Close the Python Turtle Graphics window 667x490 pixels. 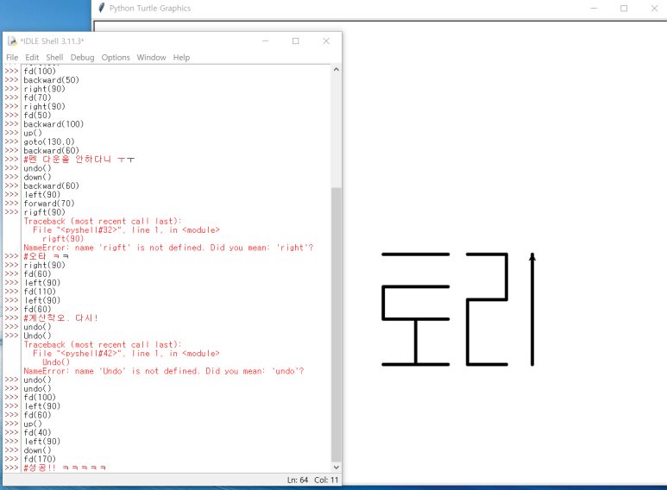tap(654, 9)
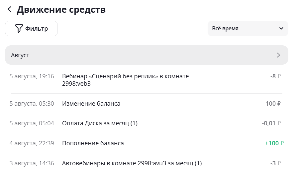This screenshot has width=294, height=175.
Task: Click the Фильтр button label
Action: (x=37, y=29)
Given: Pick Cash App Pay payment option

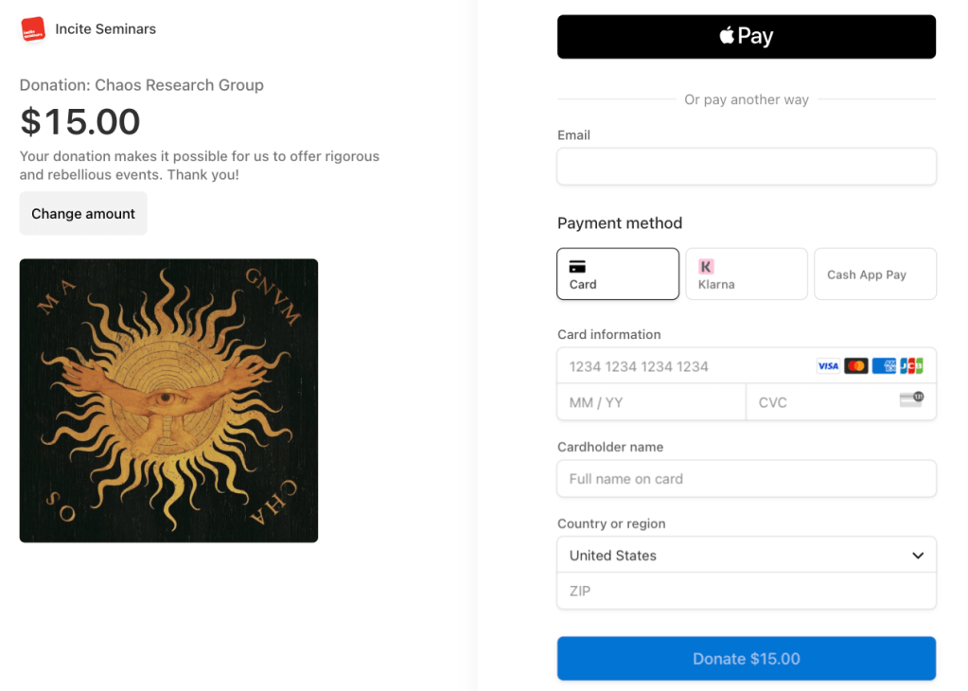Looking at the screenshot, I should coord(875,275).
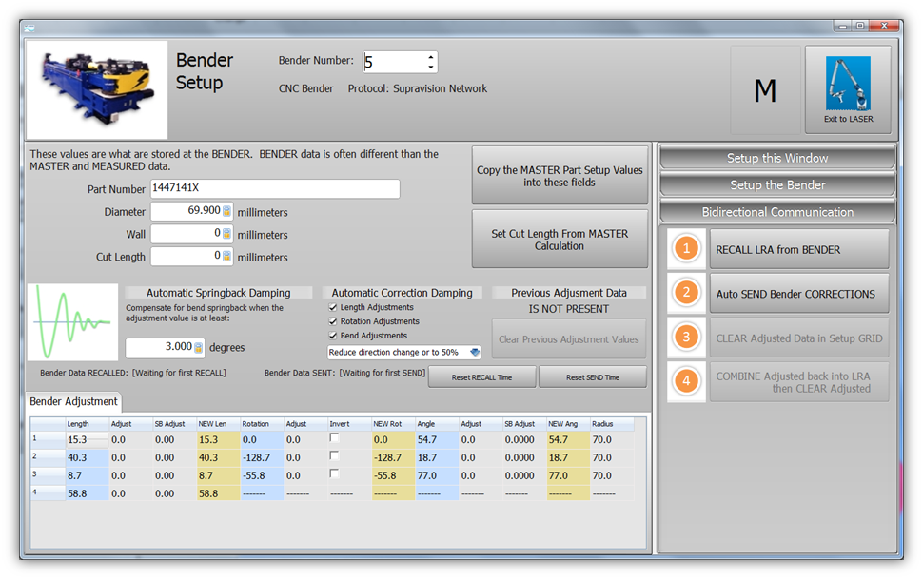The height and width of the screenshot is (579, 923).
Task: Click calculator icon in springback degrees field
Action: [x=199, y=348]
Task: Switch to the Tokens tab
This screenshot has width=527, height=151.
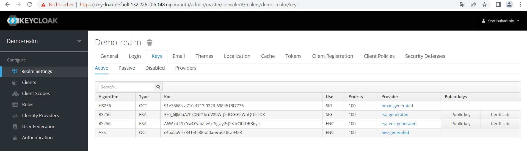Action: tap(293, 56)
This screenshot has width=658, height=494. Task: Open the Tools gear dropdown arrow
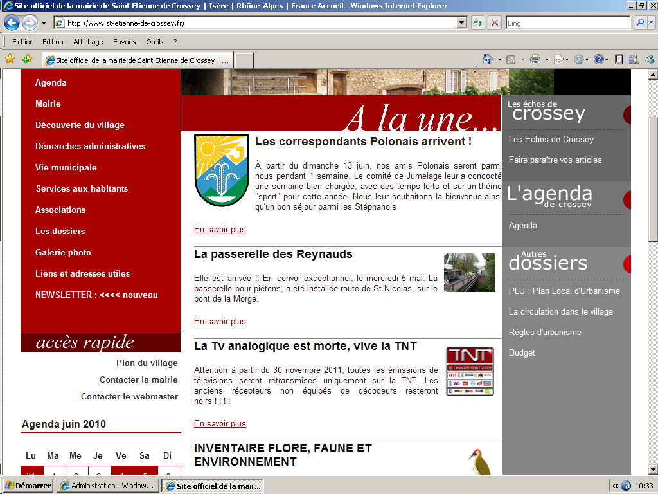coord(588,60)
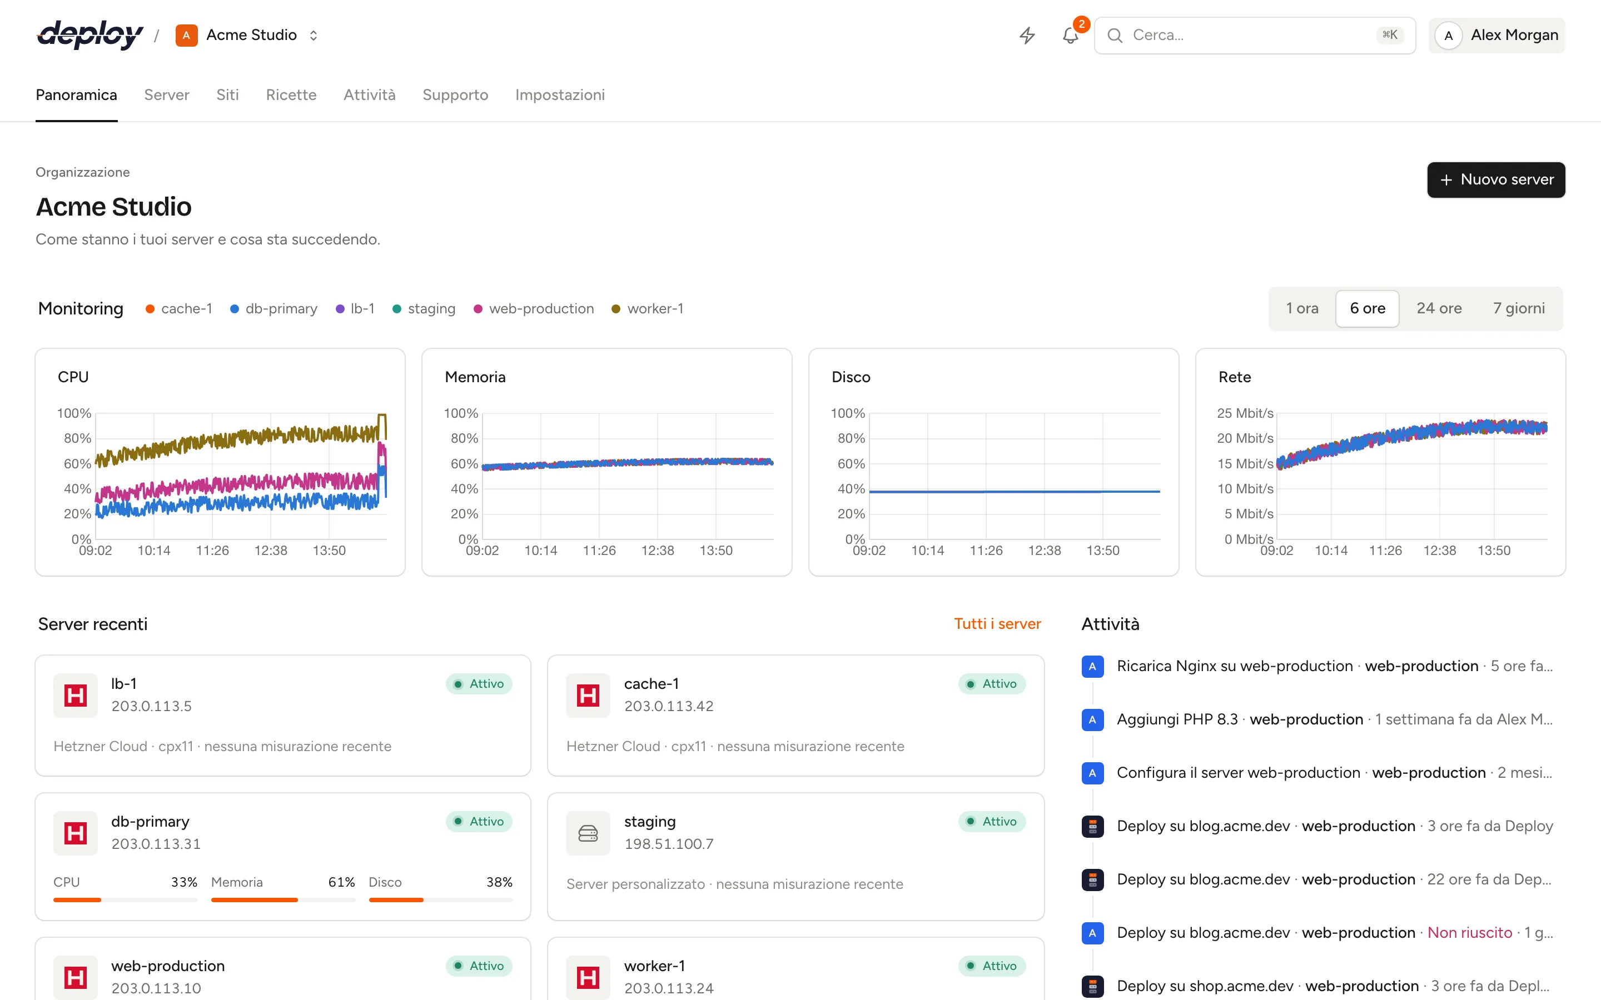This screenshot has width=1601, height=1000.
Task: Open the Alex Morgan user menu
Action: [1496, 35]
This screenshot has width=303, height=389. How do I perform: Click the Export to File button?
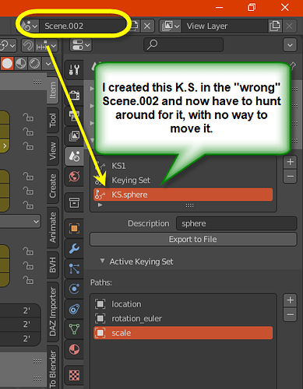[193, 239]
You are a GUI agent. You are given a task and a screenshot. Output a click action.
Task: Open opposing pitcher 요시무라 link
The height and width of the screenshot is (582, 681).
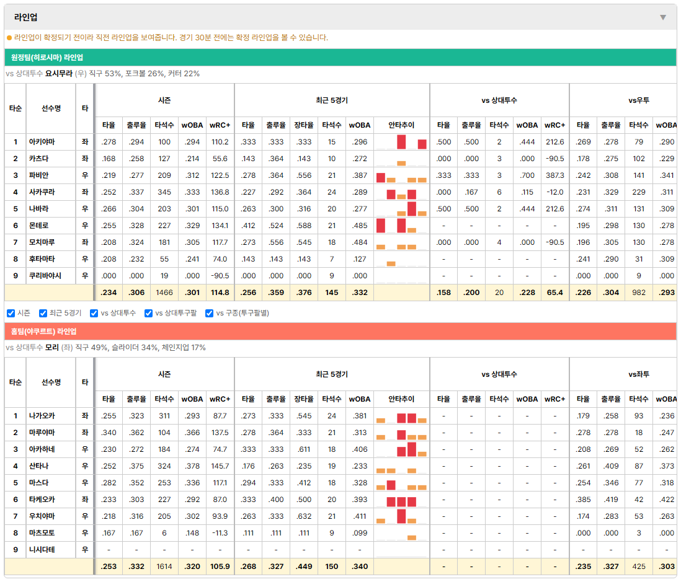[59, 73]
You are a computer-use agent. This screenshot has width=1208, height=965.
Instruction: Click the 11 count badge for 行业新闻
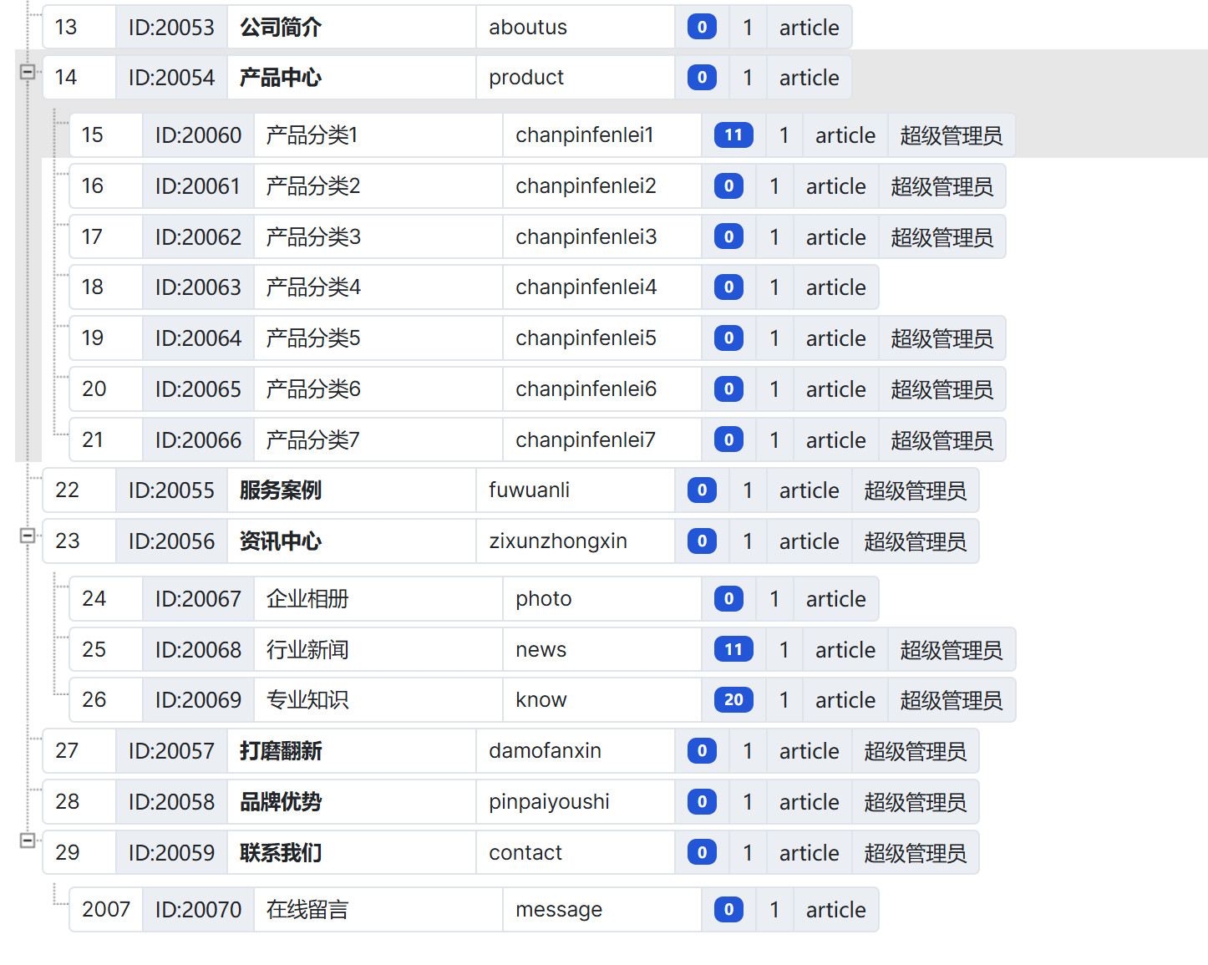point(733,649)
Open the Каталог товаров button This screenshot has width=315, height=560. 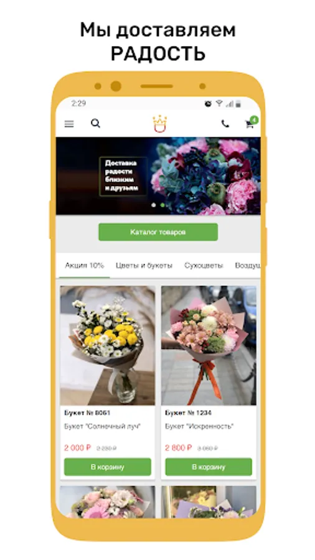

────────────────────

TASK DIRECTIONS =>
Repeat word for word the lines starting at the one with "Task: Switch to the Tokens tab" and ending at the final line of the records above, both included; no pictures.

ANSWER BELOW =>
Task: Switch to the Tokens tab
This screenshot has width=527, height=151.
Action: tap(293, 56)
This screenshot has width=658, height=494. Task: Open the Tools gear dropdown arrow
coord(588,60)
This screenshot has width=1601, height=1000.
Task: Open the Alex Morgan user menu
Action: [1496, 35]
This screenshot has width=303, height=389. How do I perform: Click the Export to File button?
[193, 239]
You are a GUI agent. You are given a task and a screenshot. Output a click action.
Task: Open opposing pitcher 요시무라 link
The height and width of the screenshot is (582, 681).
[59, 73]
You are a computer-use agent. This screenshot has width=1208, height=965.
Instruction: Click the 11 count badge for 行业新闻
point(733,649)
Open the Каталог товаров button This screenshot has width=315, height=560. 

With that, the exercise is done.